I hope this article has answered the question, ‘What happened with the 8hours campaign?’ The more important question – ‘What is it going to happen with it?’ – must now be answered by Animals’ Angels. Christa has finally had her opportunity to “organize the activities re 8 hours [sic] more professionally”, and I for one have not noticed any great progress in the campaign since 4 June. If progress is not made, Christa and Michael will no doubt absolve their own actions as two thirds of the Animals’ Angels board, while transported animals will continue to suffer unnecessarily for many years to come.
It’s not the first time that a campaign – on animal welfare or rights, human rights or environmental issues – has been destroyed from the inside, and sadly it won’t be the last.
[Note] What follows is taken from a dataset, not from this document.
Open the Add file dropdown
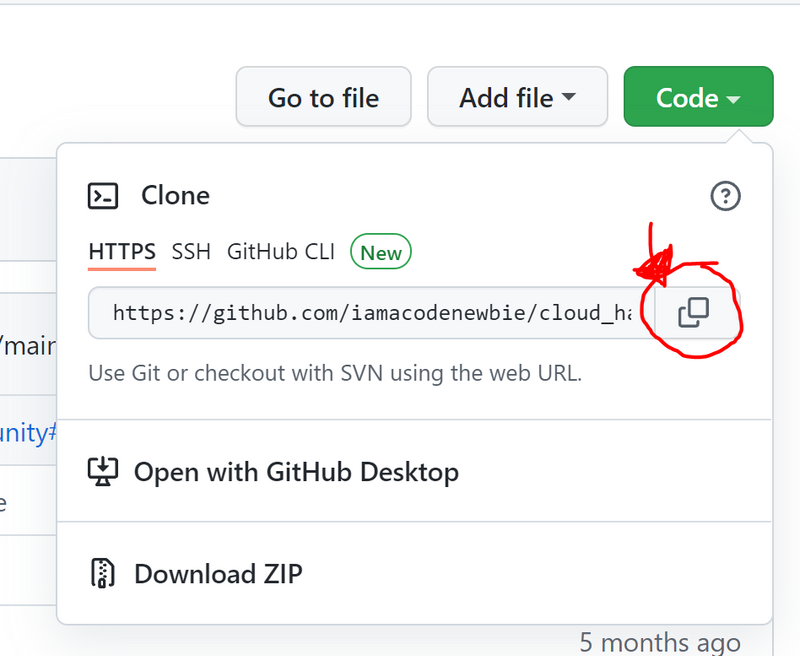The width and height of the screenshot is (800, 656). tap(517, 97)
As usual, nobody will be held accountable for the opportunities missed in what over the last two years had become the main animal welfare campaign in Europe.
I hope that Christa and Michael will stop feeling the need to wage yet another war against former collaborators who just want to carry on working on behalf of animals instead of wasting time with infighting or even legal battles. I am pretty sure that most of the people who give their money to Animals’ Angels would agree.
Please feel free to ask Animals’ Angels for their version of what happened and for news on what is happening with 8hours now. As much as I would like to forget about this unpleasant situation, I nevertheless make myself available to respond publicly to any further developments in the future.